ECB President Christine Lagarde told the Wall Street Journal on ​Thursday she expects to complete her eight-year term at the head of the central bank, following a report earlier in the ​week she was ​planning to step down.

That story, reported by the Financial Times on Wednesday, added impetus to the race to succeed Lagarde, bringing potential uncertainty to the ECB, which markets expect to hold interest rates at ⁠2% for an extended period.

At the same time, investors are keeping a close eye on the Middle East, where a massive U.S. military buildup is fuelling fears of a wider war. President Donald Trump on Thursday warned Iran it must make a deal over its nuclear programme or "really bad things" will happen, while Tehran has threatened to retaliate ​against U.S. bases in ‌the region if ⁠attacked, triggering a rise in ⁠the price of crude this week.

German 10-year yields were set for a decline of 3 basis points this week, which ​on the back of last week's 8-bp drop, brings the fall for February so ‌far to more than 9 bps, the most since April last year.

Benchmark ⁠10-year Bunds, a reference point for the wider euro zone market, were last yielding 2.737%, down around 1 bp on the day and just above this week's 2-1/2-month low of 2.725%.

On the data front, there is a preliminary read of business activity for the euro zone, which is expected to show a modest recovery, as well as individual surveys for Germany and France.

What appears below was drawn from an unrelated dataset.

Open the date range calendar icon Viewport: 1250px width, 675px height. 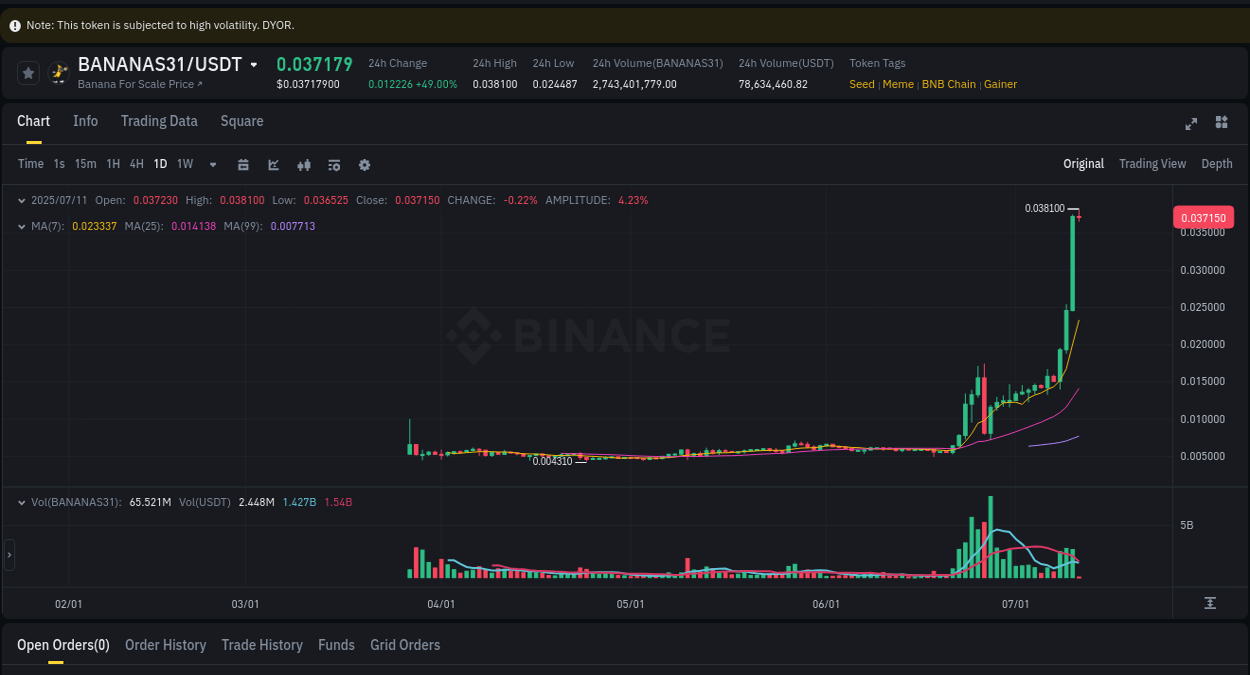tap(243, 164)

In the U.S., investors will get a first read of fourth-quarter gross domestic product, which is forecast to have expanded by 3%, and of the Federal Reserve's preferred measure of inflation, the core personal consumption expenditures price index.

Commerzbank strategists said they believed Bunds could come under some pressure, taking ‌their cue from a touch of weakness in the U.S. Treasury market, after ⁠minutes from the Fed's last meeting showed policymakers were divided over the ​outlook for monetary policy, given the persistence of inflation.

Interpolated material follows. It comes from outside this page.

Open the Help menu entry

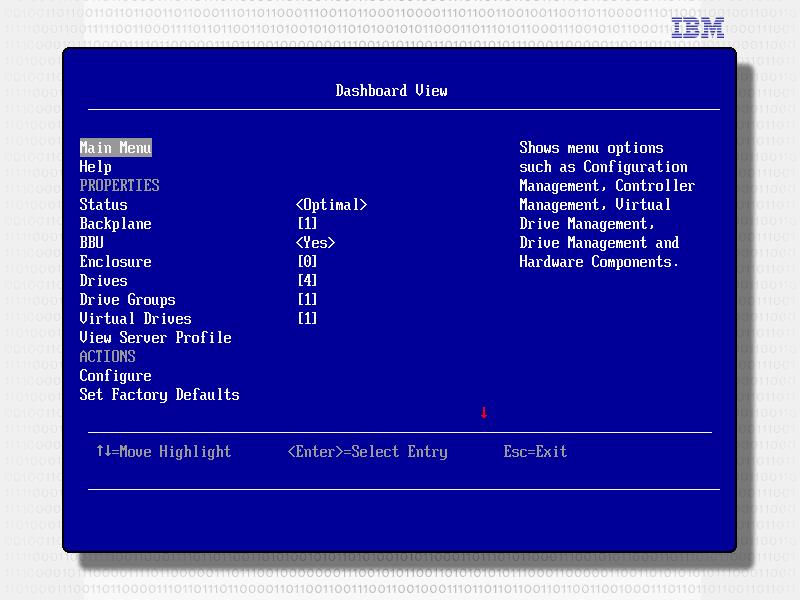tap(95, 167)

"Everything considered, we suggest selling Bunds into strength this morning," Christoph Rieger, who is chief rates strategist at Commerzbank, said.

Elsewhere in the euro zone market, Italian 10-year yields were down 1 bp on the ​day at 3.351%, ‌having fallen 2.4 bps this week to their lowest in four months, while French 10-year ⁠debt yields were also down nearly 1 ​bp at 3.31%, down 3.5 bps this week.